I struggle with using TV when it's requested for Special Time, so on this day I focused on sitting close, talking about the programme, and looking frequently at my son to take in all his loveliness – even if he wasn’t looking back at me!
His programme finished and I knew the timer i'd set was due to go off, but my son asked for another programme. I told him there wasn't much time left but that we could put another programme on, however, just before I found the show he wanted the timer rang.
I told him that our time was up. He looked up and said, “Just a bit more TV?”
With lots of compassion, I said that I was sorry but that it was time to turn off the TV. He got upset, crying and thrashing around, saying that he just wanted to watch the programme. I murmured a few things now and then, like that I understood that it was hard to turn the TV off, and that I could see how much he had wanted to watch more.
I held my limit throughout his protestations, and I stayed warm, even when he climbed off the sofa and grabbed a huge tub of pens. He threw fistfuls of them across the floor, yet even that wasn't enough to relieve his upset. He tipped them all out and swept them all over the floor.
As I watched him swoosh them back and forth, I suddenly wondered if we could have some fun.
He immediately smiled and came straight over to ‘steal' them back from me. (If he hadn't, I think I would have gone in for the long haul with Staylistening.)
I acted shocked and mock cross, saying things again like “Oh no – you can't have those, those are mine.” I tried to scoop them away from him – unsuccessfully – making sure I let him take the power.
There were lots of giggles from both of us as I desperately tried to gather the pens before he managed to sneak them away from me, and I'm pleased to say that we ended up feeling very connected. He gave me a huge cheerful cuddle and then we went off for a lovely lunch.
Not so long ago, I would have been frustrated about my son's emotional reaction, maybe giving him a grudging “yes” followed by a “But this is the last bit, understand?'” in a stern voice, as a way to avoid his upset.

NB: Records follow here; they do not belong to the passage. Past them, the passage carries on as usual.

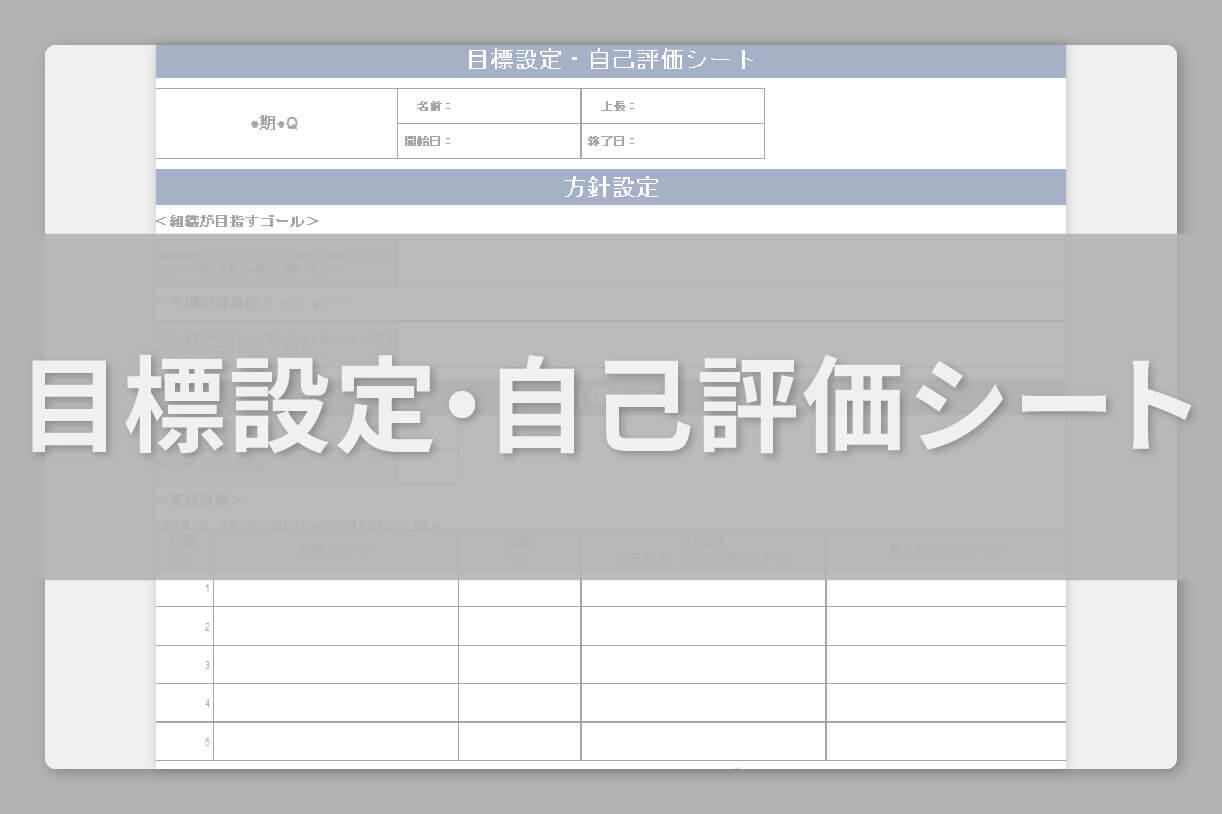Click the 業績目標 section label
The height and width of the screenshot is (814, 1222).
[x=200, y=499]
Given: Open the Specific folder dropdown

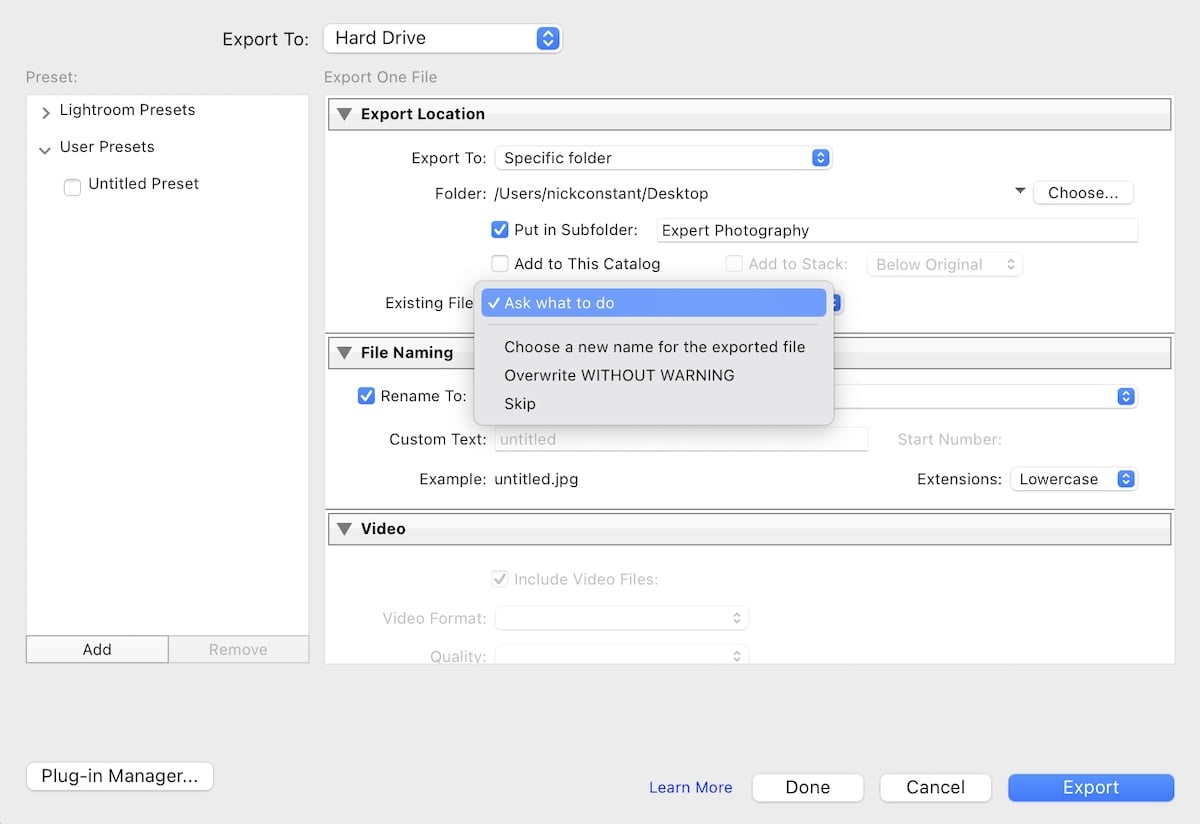Looking at the screenshot, I should 664,158.
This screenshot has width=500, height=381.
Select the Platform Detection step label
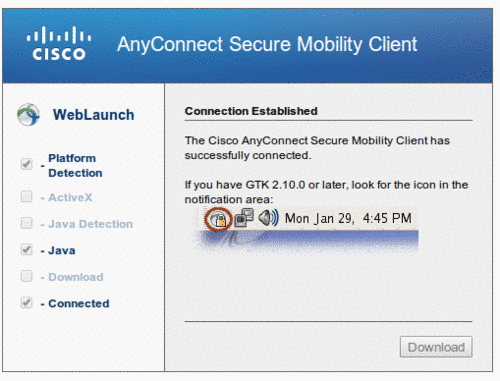pyautogui.click(x=75, y=166)
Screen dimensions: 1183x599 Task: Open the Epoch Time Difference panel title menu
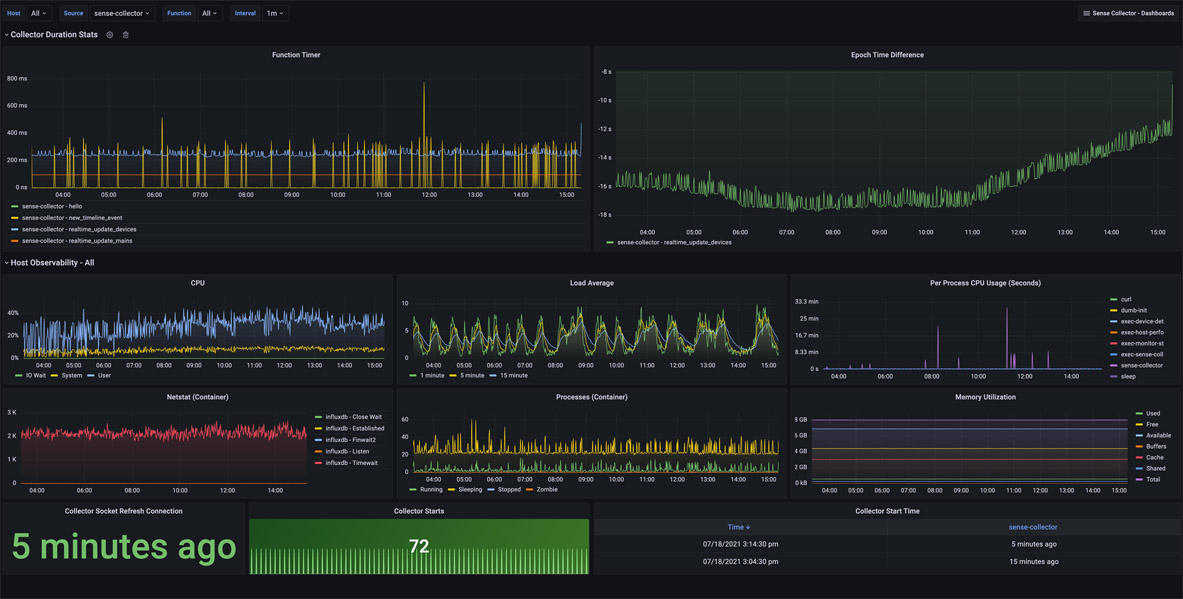coord(887,54)
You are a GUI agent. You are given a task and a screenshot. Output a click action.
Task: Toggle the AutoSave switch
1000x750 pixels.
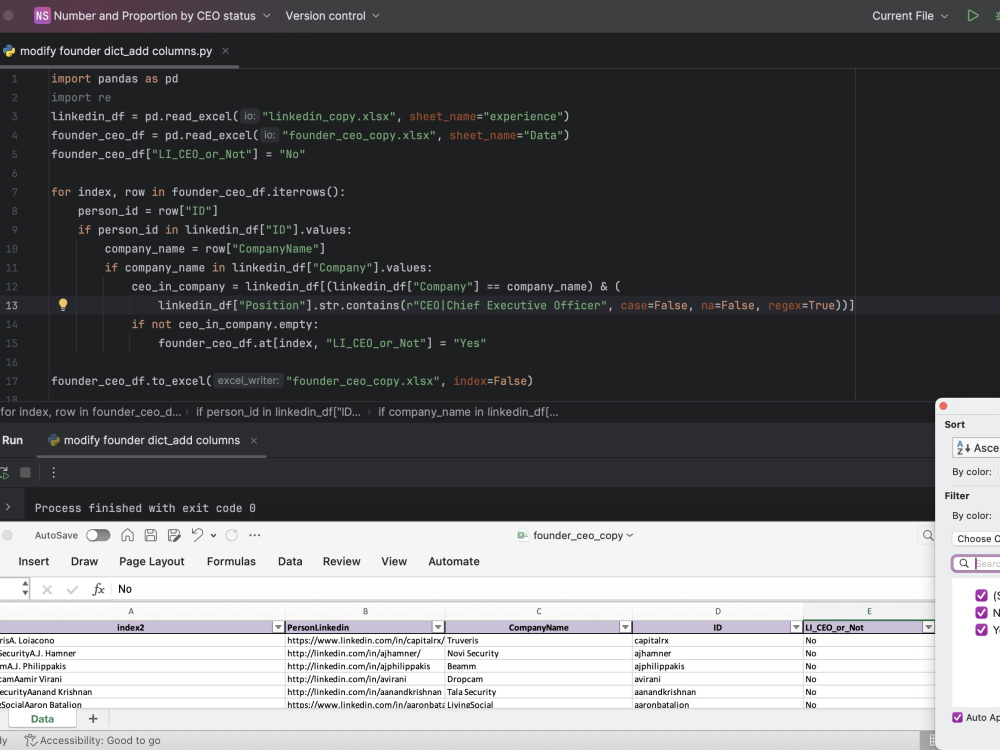98,535
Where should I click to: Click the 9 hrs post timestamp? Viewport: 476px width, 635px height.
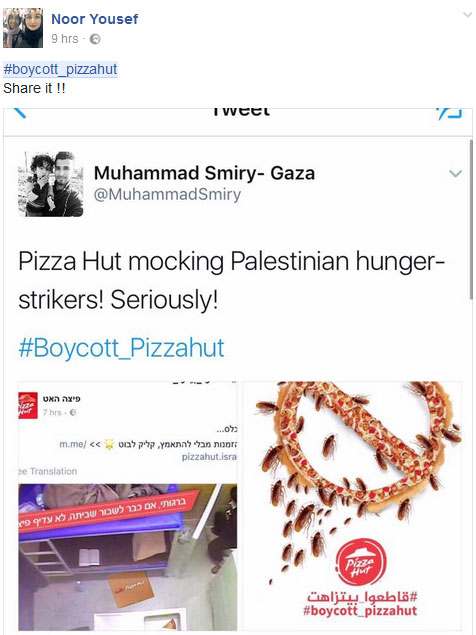coord(65,38)
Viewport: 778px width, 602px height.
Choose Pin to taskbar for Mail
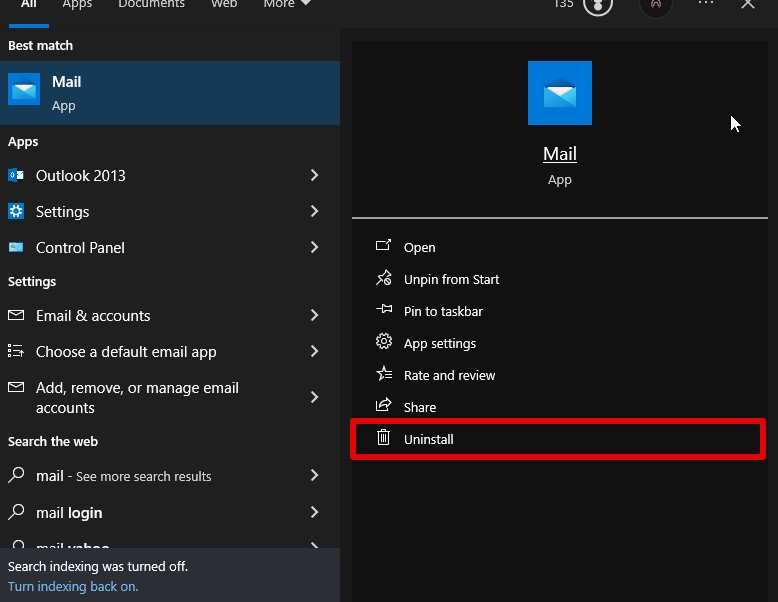coord(443,311)
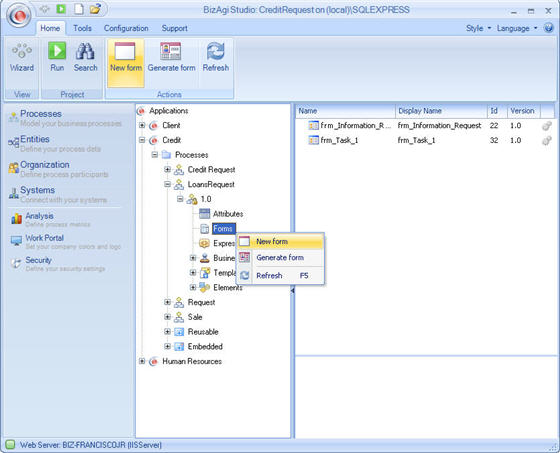Open the Style dropdown menu
The image size is (560, 453).
click(479, 28)
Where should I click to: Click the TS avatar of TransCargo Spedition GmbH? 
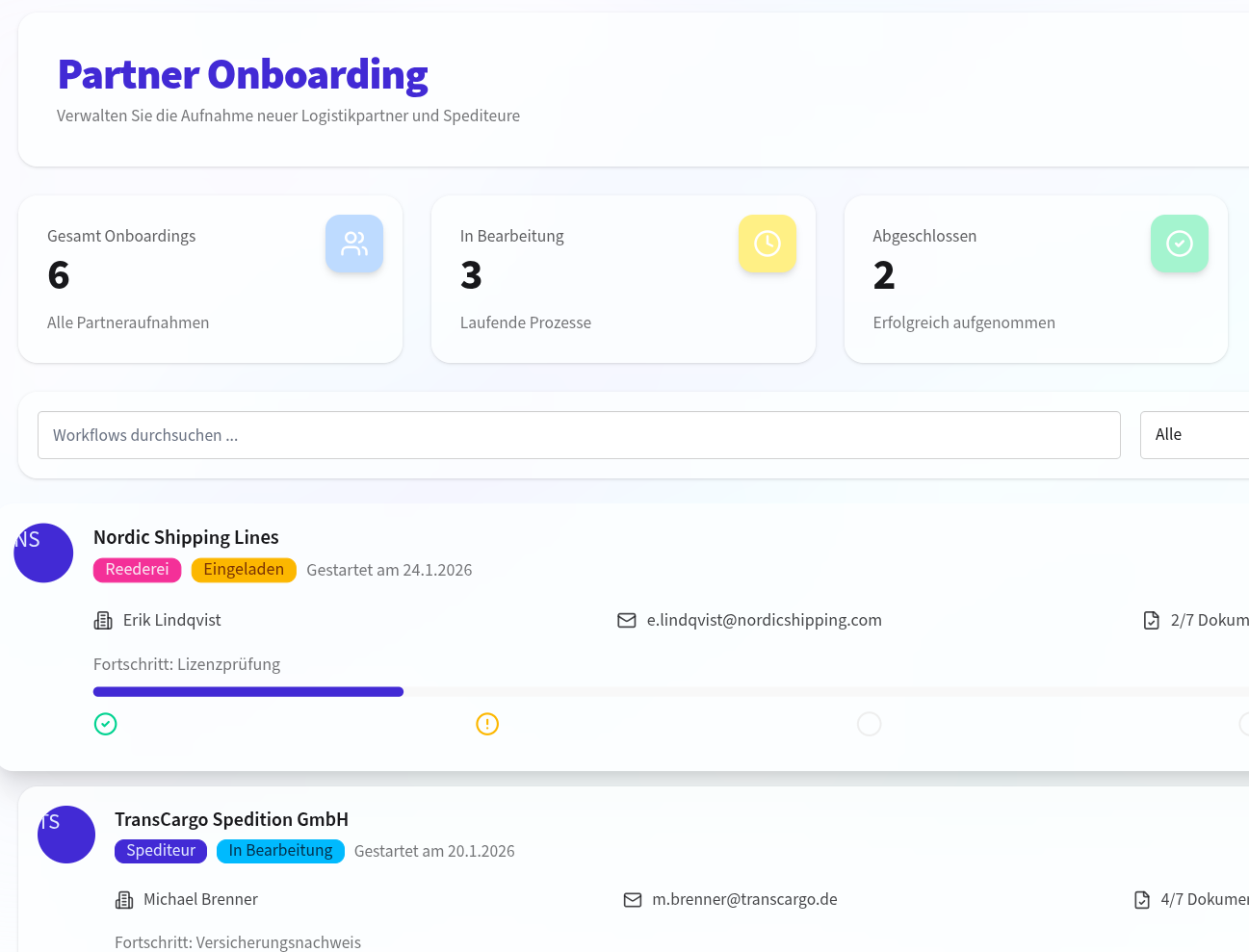click(x=65, y=835)
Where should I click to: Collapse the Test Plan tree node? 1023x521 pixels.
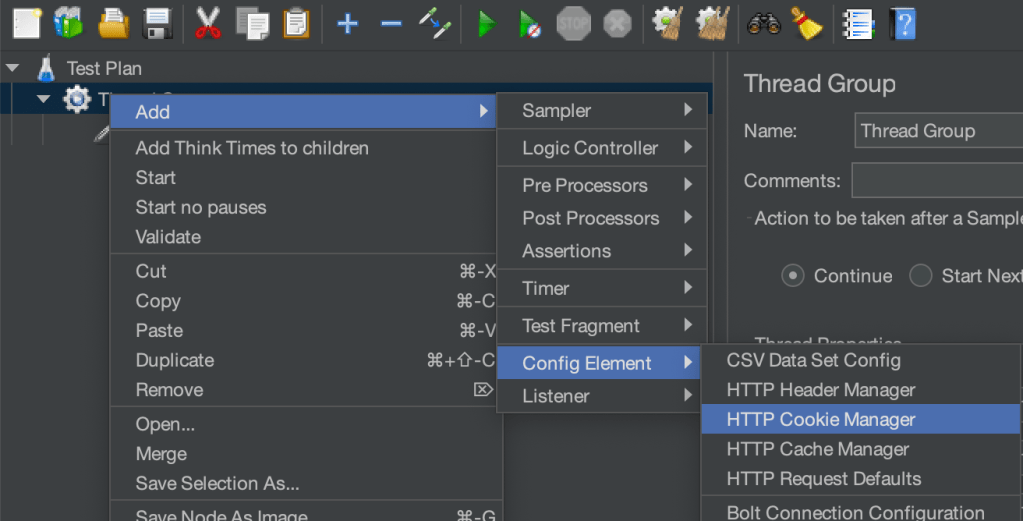tap(13, 69)
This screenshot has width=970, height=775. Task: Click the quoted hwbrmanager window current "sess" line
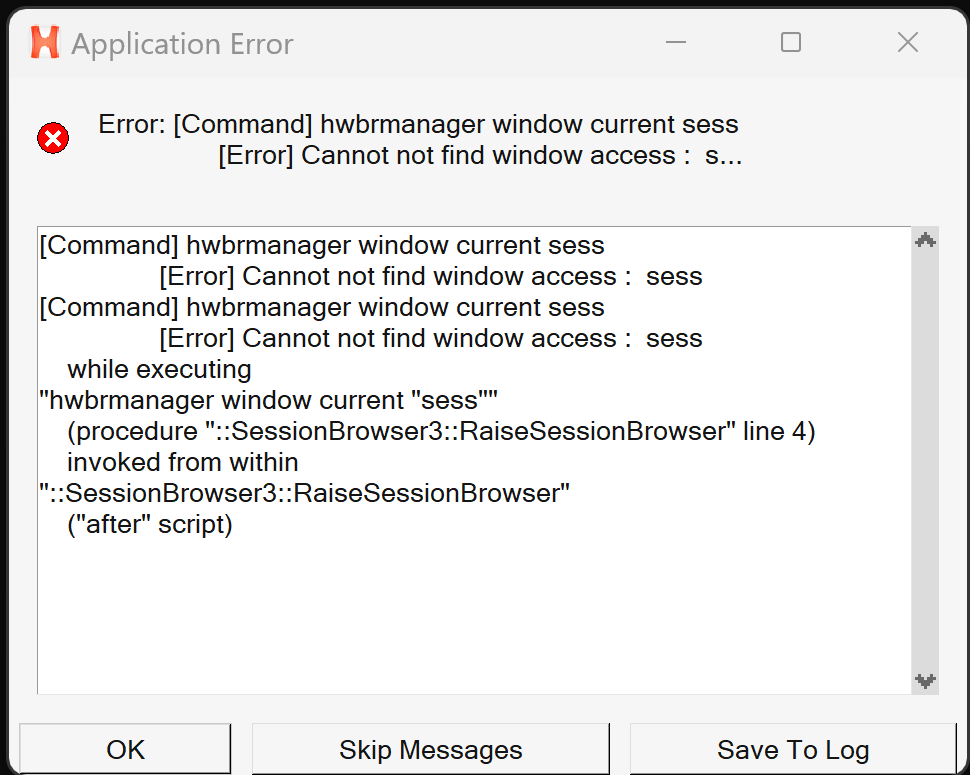coord(268,400)
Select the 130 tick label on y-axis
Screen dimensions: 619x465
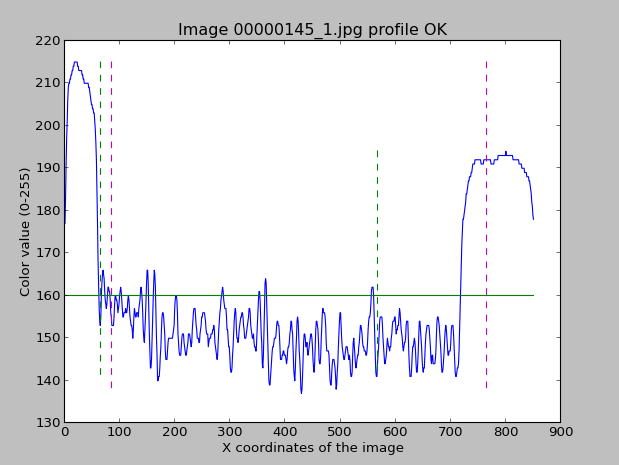[x=47, y=423]
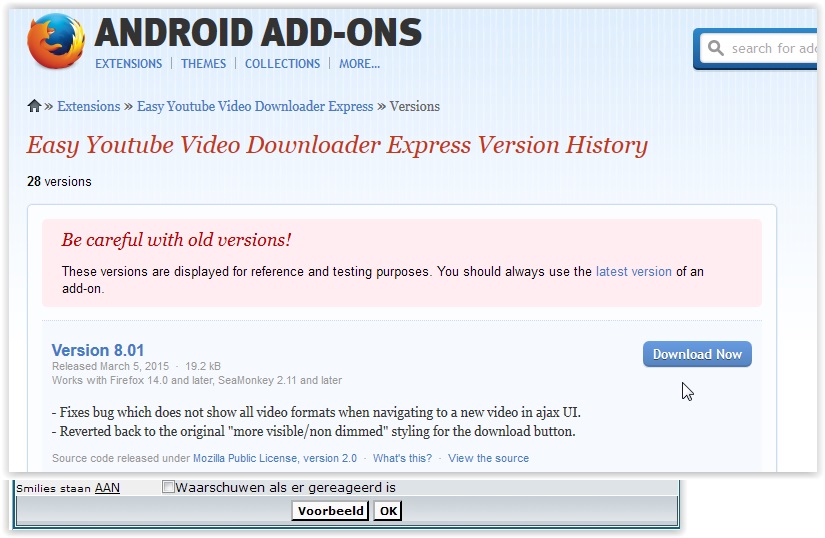Open Easy Youtube Video Downloader Express breadcrumb

pyautogui.click(x=255, y=106)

And I would never have played with him when his reaction turned destructive – in fact I'm sure I would have come down much harder on him.
Now, I feel able to set a warm, empathic limit and really feel his (very real) pain about having to stop the TV, and I am confident that I can turn the experience into an opportunity for playful connection.
I wasn't bad at Setting Limits before, but now, finally, saying no feels good.